Is that what they want her to say? I’m beginning to think that’s the case.

Instead, she has declared her support of the president’s decision. As if that’s some big surprise to the senators, some of whom said they’d support her initially, but then changed their mind because — gasp! — she’s endorsing a key policy of the man who wants her to become the next attorney general.

Who’da thunk such a thing?

Loretta Lynch is eminently qualified to assume this important post. Republicans have made no secret of their intense dislike of Holder, who said he’d stay on the job until the next AG is confirmed.

I believe Holder has done just fine as attorney general, but he wants to move on, spend time with his family, pursue other interests … all those clichĂ©s. So, let him do it.

First, though, confirm Loretta Lynch.

How about confirming new AG … now?

The delay over a confirmation vote on the new U.S. attorney general is beginning to confound me.

Loretta Lynch is an eminently qualified U.S. attorney from New York. She was nominated by President Obama to succeed Eric Holder at the Justice Department.
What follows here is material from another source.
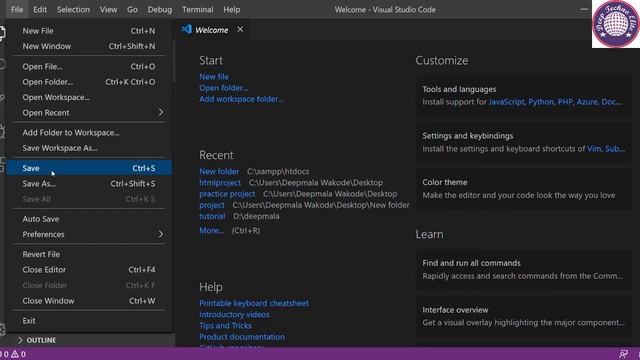
Task: Click Printable keyboard cheatsheet link
Action: 254,303
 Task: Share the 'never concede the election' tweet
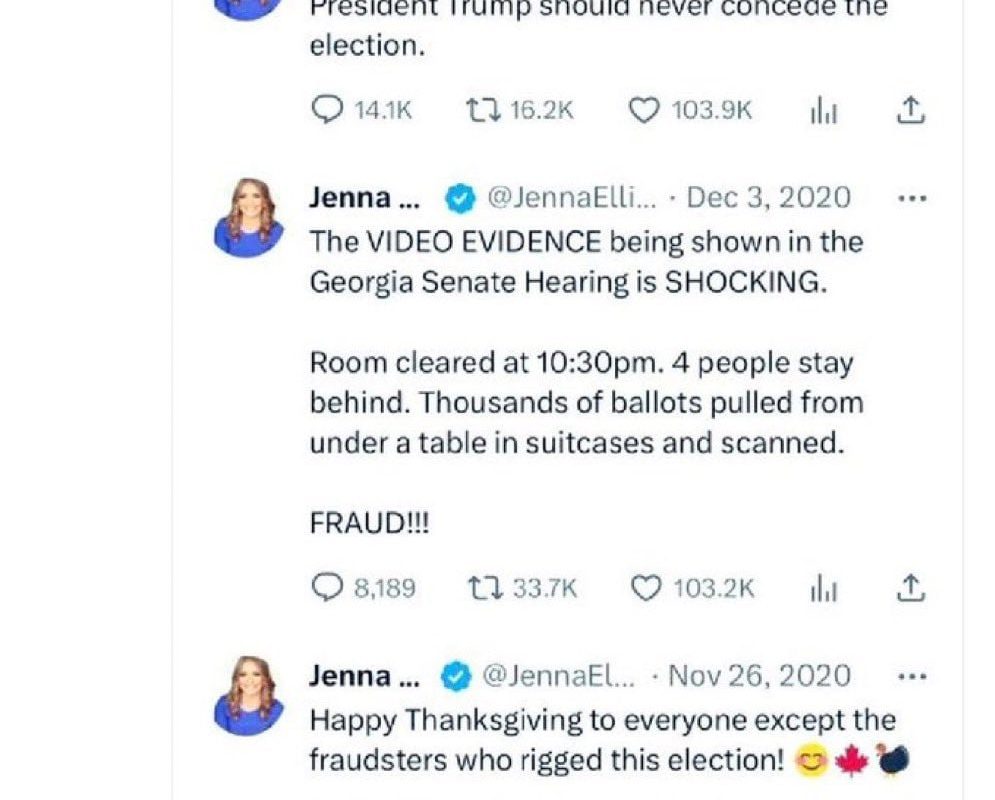[909, 110]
The Senate Judiciary Committee voted 12-8 to recommend her confirmation, with three Republicans joining all nine Democrats on the panel to approve her confirmation.

http://www.realclearpolitics.com/articles/2015/03/05/democrats_call_for_nomination_vote_on_loretta_lynch_125837.html

But the full Senate has yet to schedule a confirmation vote.

All 45 Senate Democrats signed a letter to Majority Leader Mitch McConnell asking him to schedule a vote so that Lynch presumably can get started on her new job.

The confounding part is the consequence of the delay.

Eric Holder remains on the job. It’s not that I think he’s done a poor job as attorney general. Senate Republicans cannot stand the guy. He’s angered them time and again over policy disagreements. The GOP caucus doesn’t want him on the job any longer.

So, why not schedule a vote for Lynch — who still enjoys some Republican support — so she can replace the despised Eric Holder?

Is it because getting Holder out of office robs Republicans of a target at whom they can take potshots?

Hey, I’m just askin’.

Schedule a Senate vote, Mr. Majority Leader.